The government of Oman has been restoring mangroves quickly, a valuable natural resource, not just for their essential role in the global environmental ecosystem but also for their integral part in absorbing carbon. The goal is to eliminate planet-warming emissions while generating $150 million economic benefits through carbon credits.
6,000 years ago, mangroves were widespread in Oman but only one species remains today because of climate change. So the country aims to restore the coastal forest of these carbon-busting trees.
The Richest Carbon Sink in the World
Mangroves are highly effective carbon sinks, playing a crucial role in sequestering and storing atmospheric carbon dioxide.

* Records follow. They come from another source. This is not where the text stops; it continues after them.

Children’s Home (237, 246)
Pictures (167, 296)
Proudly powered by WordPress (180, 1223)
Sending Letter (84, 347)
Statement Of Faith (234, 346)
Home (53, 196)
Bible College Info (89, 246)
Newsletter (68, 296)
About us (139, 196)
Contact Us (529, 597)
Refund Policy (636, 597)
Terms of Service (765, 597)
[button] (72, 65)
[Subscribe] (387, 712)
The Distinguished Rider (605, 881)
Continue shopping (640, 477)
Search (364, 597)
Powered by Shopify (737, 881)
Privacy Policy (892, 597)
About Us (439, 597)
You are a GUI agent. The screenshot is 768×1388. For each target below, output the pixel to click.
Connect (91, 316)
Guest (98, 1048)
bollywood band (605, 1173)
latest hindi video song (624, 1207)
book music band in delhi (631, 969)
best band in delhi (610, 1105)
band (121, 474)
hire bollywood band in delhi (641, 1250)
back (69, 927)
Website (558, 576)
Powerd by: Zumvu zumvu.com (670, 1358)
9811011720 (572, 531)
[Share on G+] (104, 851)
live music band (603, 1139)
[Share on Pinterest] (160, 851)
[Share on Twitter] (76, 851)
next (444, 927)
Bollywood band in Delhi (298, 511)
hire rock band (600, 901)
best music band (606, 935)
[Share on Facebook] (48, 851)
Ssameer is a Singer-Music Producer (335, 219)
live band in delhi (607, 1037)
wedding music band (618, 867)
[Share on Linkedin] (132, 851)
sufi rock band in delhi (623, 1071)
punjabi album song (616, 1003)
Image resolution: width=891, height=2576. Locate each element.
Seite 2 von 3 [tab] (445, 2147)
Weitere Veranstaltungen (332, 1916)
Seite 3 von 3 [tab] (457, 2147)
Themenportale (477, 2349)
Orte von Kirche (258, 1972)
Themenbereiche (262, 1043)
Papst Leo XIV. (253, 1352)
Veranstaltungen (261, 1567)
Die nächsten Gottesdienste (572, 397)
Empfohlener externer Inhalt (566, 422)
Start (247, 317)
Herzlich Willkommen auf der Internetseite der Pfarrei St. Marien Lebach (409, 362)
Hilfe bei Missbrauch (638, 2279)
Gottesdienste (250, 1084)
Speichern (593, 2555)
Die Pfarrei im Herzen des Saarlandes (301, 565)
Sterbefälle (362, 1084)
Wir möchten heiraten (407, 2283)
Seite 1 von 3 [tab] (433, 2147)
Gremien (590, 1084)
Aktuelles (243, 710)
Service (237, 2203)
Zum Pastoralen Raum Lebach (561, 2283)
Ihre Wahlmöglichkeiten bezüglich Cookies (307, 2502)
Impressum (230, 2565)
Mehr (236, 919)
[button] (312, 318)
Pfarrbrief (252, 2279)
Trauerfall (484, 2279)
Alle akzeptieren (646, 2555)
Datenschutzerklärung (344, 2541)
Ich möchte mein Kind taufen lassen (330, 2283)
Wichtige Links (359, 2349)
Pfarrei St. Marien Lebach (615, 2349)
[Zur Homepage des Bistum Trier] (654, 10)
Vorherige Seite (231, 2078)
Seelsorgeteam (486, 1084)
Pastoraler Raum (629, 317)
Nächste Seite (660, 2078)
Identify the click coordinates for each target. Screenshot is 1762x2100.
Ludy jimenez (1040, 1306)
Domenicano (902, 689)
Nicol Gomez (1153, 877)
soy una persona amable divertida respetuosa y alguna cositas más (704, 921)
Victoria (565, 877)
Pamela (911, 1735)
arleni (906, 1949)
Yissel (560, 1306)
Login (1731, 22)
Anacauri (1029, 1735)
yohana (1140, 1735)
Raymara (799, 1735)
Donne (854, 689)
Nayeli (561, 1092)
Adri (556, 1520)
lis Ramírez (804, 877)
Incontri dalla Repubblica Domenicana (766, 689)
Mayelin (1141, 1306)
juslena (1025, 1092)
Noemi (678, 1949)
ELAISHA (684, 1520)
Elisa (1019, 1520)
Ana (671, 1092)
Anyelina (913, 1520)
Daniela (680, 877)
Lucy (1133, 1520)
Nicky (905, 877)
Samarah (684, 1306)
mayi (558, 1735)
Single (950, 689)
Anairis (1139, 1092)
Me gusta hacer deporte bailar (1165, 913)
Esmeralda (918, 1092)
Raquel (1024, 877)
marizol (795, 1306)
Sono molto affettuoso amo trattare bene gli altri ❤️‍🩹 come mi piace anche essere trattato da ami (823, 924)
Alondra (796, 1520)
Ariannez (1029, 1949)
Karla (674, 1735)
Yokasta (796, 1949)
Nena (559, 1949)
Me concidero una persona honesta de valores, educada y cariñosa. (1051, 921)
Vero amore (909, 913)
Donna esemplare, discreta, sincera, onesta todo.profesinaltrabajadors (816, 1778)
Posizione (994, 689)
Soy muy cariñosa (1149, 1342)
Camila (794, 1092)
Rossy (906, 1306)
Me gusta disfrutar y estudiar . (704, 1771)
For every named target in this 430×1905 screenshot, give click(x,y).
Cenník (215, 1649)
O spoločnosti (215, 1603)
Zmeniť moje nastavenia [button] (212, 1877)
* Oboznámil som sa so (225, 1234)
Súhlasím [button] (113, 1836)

They possess several mechanisms that contribute to their carbon sequestration ability, including photosynthesis, sediment trapping, slow decomposition, and peat formation.
Moreover, mangrove habitats can remove CO2 from the atmosphere faster than forests and store it in the soil and sediment for longer periods.
A study by the University of Bonn revealed that climatic changes account for the collapse of coastal ecosystems in Oman.
The Arab nation is home to only a single species of mangrove tree, the Avicennia Marina, found along the coastline stretching from North al Batinah to Dhofar. This area covered by mangroves expands around 1,000 hectares.
- Oman has then become the Gulf’s center for mangrove restoration and preservation.
The Middle East country, through its Environment Authority (EA), inked a deal with MSA Green Projects last month to launch the Oman Blue Carbon. Their project seeks to cultivate 100 million mangrove trees in the country.
The initiative aligns with the Sultanate’s National Zero Carbon Strategy 2050, outlining its goal to reach net zero emissions.
Oman’s Projected Decarbonization Efforts to 2050
Badr bin Saif Al Busaidi, the EA representative, said that their restoration efforts were a success. She further noted that up to 80 tons of CO2 per hectare can be sequestered by above-ground biomass in Al-Qurm.
An environmental scientist said that “mangroves are the richest carbon sink in the world.” They’re known as one of the nature-based solutions that corporations support to combat climate change.
The $150 Million Carbon Credit Benefits
The Oman Blue Carbon project marks the first initiative aiming to produce carbon credits through growing mangroves.
So far, the Gulf nation has planted more than 3.5 million seeds of mangroves over the past 2 years. This includes a record 2 million trees this year.
Twenty years ago, there wasn’t a single mangrove standing in Al-Sawadi creek. But now it’s a forest stretching over 4 kilometers with 88 hectares of hangover cover.
The mangrove restoration project has developed gradually, inspired by the late ruler Sultan Qaboos bin Said, a renowned conservationist.
The conservationists initially relied on nurseries where they grow seedlings for transfer to coastal areas. They’re using a direct, targeted planting approach in restoring the coastal habitat.
Oman’s contract with MSA Green Projects to grow 100 million trees over 4 years would remove 14 million metric tons of CO2. This, in turn, would give the country the chance to earn $150 million in carbon credit benefits.
- Each carbon credit represents one metric ton of reduced or removed CO2 from the atmosphere.
As part of their agreement, the Al Wusta governorate will transform 20,000 hectares of coastal land into mangrove habitats.
The corresponding carbon credits the initiative generates can be used by companies seeking to offset their carbon emissions. The amount of carbon offset credits the project produces would be measured against Oman’s baseline emissions – 90 metric tons in 2021.
Winning the War with Nature
The minor oil producer, compared with its neighbours Saudi Arabia and United Arab Emirates, is moving fast in this mangrove restoration project. Highlighting the importance of their swift move, one of the conservationists involved in the project said:
“We are living what we can call a war with nature because of climate change. If we don’t take action, we will lose these natural resources.”
The Sultanate is also developing its green hydrogen production via Hydrom, aiming to produce 1 million tonnes by 2030. That target moves up to over 8 million tons by 2050. This ambitious goal is also part of Oman’s clean energy transition and net zero strategies.
Oman’s ambitious mangrove restoration project not only signifies a critical step in combating climate change but also presents a lucrative opportunity, positioning the country as a key player in the global carbon credit market.